The bulk of my income is in client work, so my main goal in developing/distributing these apps wasn’t necessarily the income they would generate. I don’t do any marketing, unless you want to count as marketing a couple of mentions on Twitter that I’d released the games (but you probably shouldn’t). So these numbers can perhaps be seen as what happens if you create a game and then essentially neglect it (but you probably shouldn’t).

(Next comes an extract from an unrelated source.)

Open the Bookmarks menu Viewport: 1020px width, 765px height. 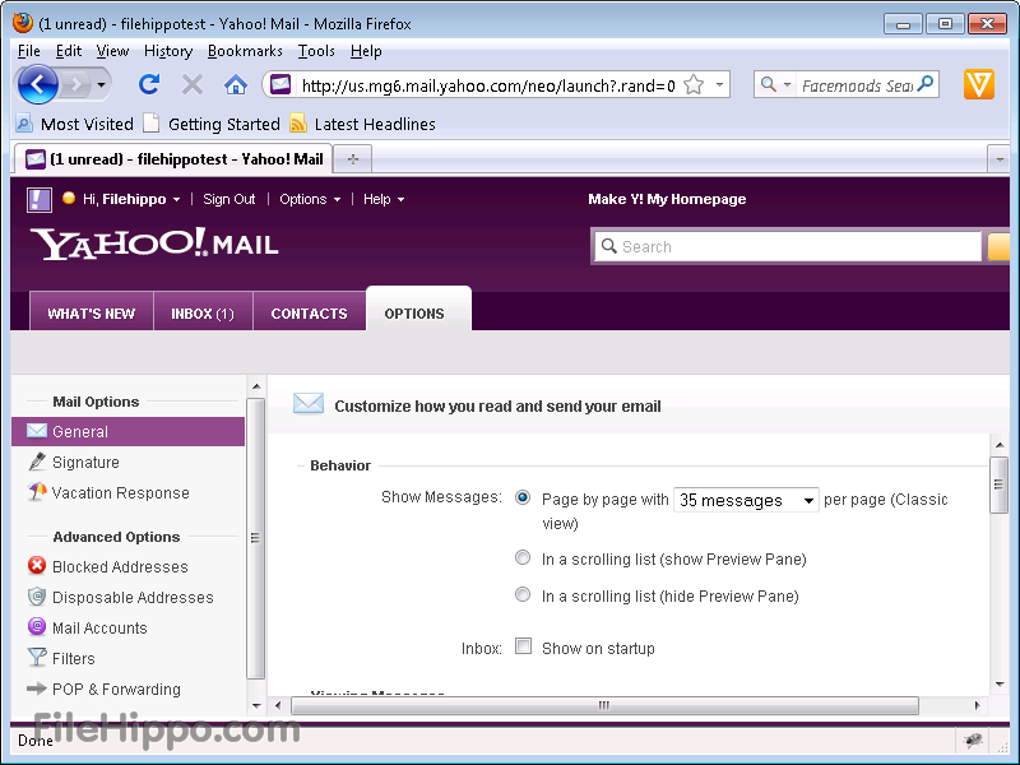coord(245,51)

I ported Poker Solitaire to the PlayBook because it was a good exercise in familiarizing myself with AIR development for the device (and because I like the game). Marblous is a very straightforward collapse clone. I’d originally created it because I wanted to figure out the logic for finding matching neighbours - this was back in about 2006 when I was doing Flash Lite 1.1 work. (Side note: the algorithm had to execute over the course of multiple frames because Flash Lite was pretty slow on a Nokia 6620 - I also had to walk uphill in the snow to and from the mobile phone store; you kids these days have it easy). Then early last year, during the brief period of time when I was under contract to write a book on AIR for Android game development, I dusted off the code and ported it to AS3 with the intent of using it in the book. Ultimately, I never did finish the book, but I had the completed game code sitting around, and figured that since at least something should come out of all that work, I released the game for free for the PlayBook.

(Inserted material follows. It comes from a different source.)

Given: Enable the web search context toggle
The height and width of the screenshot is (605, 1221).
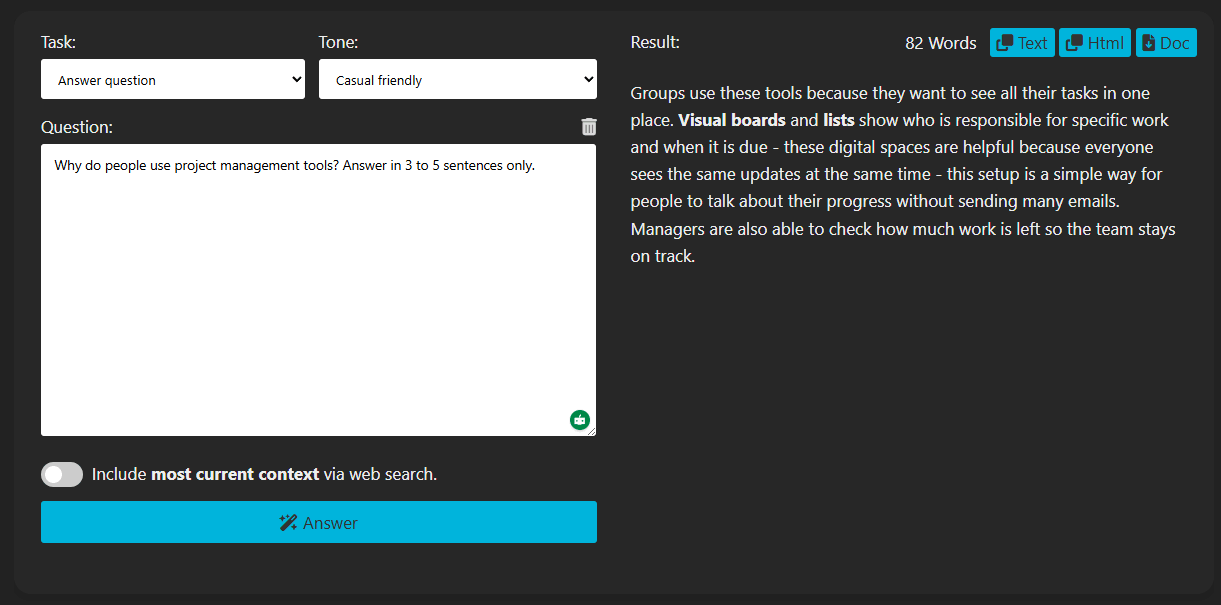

So all that said, here’s the sales chart for Poker Solitaire, broken down by week (Excel is the one that figured there are 53 weeks in a year, for what that’s worth). The game was available at the launch of the PlayBook - note the anemic launch sales. I’d have expected at least a moderate bump at launch, given the small size of the app market for the PlayBook at launch:
The sales are pretty inconsistent, but overall there’s an uptick starting in week 53 of 2011, which would of course be right after Christmas. As far as total numbers are concerned, there have been 138 sales altogether. 43 of those sales have happened since week 53 of 2011. Of the 138 sales, 105 were from either the US (42) or Canada (63). So sales to Canadian PlayBook owners accounts for almost half of the total sales.
My guess is that the price drops on the PlayBook meant that there were a lot of them showing up under Christmas trees, which would explain the relatively recent increase in sales. This is even more pronounced in the chart of Marblous downloads:
First off, the scale of the chart is obviously much higher, which is to be expected from a free app. But the trend is most consistent and more apparent with the free app, too: after its initial release in July, it settled down into a pattern of about 30 to 50 downloads per week. However, the same spike in week 53 of 2011 occurs here too, only it’s much more pronounced. Now, the game is being downloaded about 200 times per week, give or take (since week 8 isn’t yet complete, it’s a bit lower than the others). Although the chart doesn’t show total numbers, it turns out that Marblous has already been downloaded almost as many times in 2012 as it was in all of 2011, more if you include week 53 to capture all post-Christmas sales.
Also, the PlayBook is a predominantly North American and overwhelmingly Canadian device, if the downloads broken down by country are any indication (sorry for the small print):
In terms of actual numbers, Marblous has been downloaded 3422 times since it was released. 2271 of those downloads are from the US and Canada, and 1691 (49.4%) are from Canada alone.
From my perspective, I think this points to the PlayBook as an attractive development target - I suspect that this is true of it were a developer’s primary target for development, but I’m pretty confident that it’s worth the time and effort required to port to the PlayBook an application that was originally developed for a different device/platform. It also means that I’d give serious thought to using Adobe AIR, since it would mean less work in porting to the PlayBook (as compared to something like Corona, which would require a rewrite to a different language).